**SET EXERCISE:**
Count the lines in the material below that contain the string "PORN", and reply with the number only.
## begin EXCERPTED RECORDS
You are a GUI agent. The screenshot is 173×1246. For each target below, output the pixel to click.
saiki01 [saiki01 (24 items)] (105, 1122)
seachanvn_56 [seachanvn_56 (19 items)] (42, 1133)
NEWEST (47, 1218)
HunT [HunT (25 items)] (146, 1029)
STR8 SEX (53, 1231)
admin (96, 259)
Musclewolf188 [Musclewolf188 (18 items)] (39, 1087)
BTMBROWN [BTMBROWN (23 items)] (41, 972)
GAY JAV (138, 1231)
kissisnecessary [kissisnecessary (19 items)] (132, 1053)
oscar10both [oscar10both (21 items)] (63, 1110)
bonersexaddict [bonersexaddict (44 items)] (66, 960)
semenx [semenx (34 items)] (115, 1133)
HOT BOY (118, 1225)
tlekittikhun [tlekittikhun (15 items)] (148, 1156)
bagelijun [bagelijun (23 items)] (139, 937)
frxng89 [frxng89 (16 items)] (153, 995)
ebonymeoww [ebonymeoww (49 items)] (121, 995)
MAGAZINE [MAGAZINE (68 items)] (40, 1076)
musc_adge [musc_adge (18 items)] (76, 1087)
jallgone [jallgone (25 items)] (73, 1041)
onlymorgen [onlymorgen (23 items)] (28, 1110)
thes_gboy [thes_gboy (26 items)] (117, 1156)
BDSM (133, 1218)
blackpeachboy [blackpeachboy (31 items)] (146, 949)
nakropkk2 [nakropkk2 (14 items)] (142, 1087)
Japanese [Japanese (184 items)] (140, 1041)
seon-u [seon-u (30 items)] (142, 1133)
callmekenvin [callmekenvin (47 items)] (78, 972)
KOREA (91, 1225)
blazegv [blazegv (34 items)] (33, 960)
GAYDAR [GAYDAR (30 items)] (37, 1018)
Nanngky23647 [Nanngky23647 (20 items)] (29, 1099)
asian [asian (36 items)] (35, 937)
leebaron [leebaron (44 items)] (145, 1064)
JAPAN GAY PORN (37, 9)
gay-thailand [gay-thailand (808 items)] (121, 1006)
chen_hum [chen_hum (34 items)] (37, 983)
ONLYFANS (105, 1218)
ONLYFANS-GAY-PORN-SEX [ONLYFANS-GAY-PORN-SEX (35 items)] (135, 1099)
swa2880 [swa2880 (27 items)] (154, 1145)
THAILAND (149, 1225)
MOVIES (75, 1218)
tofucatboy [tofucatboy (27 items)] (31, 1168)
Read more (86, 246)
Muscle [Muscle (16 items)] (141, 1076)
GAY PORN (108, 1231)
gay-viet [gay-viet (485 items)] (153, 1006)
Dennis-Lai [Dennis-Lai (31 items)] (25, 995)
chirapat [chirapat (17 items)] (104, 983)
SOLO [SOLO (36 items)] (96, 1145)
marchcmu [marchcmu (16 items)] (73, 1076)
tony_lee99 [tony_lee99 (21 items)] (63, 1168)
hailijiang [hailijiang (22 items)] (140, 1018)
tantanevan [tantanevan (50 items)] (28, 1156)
## end EXCERPTED RECORDS
**RESULT OF THIS EXERCISE:**
3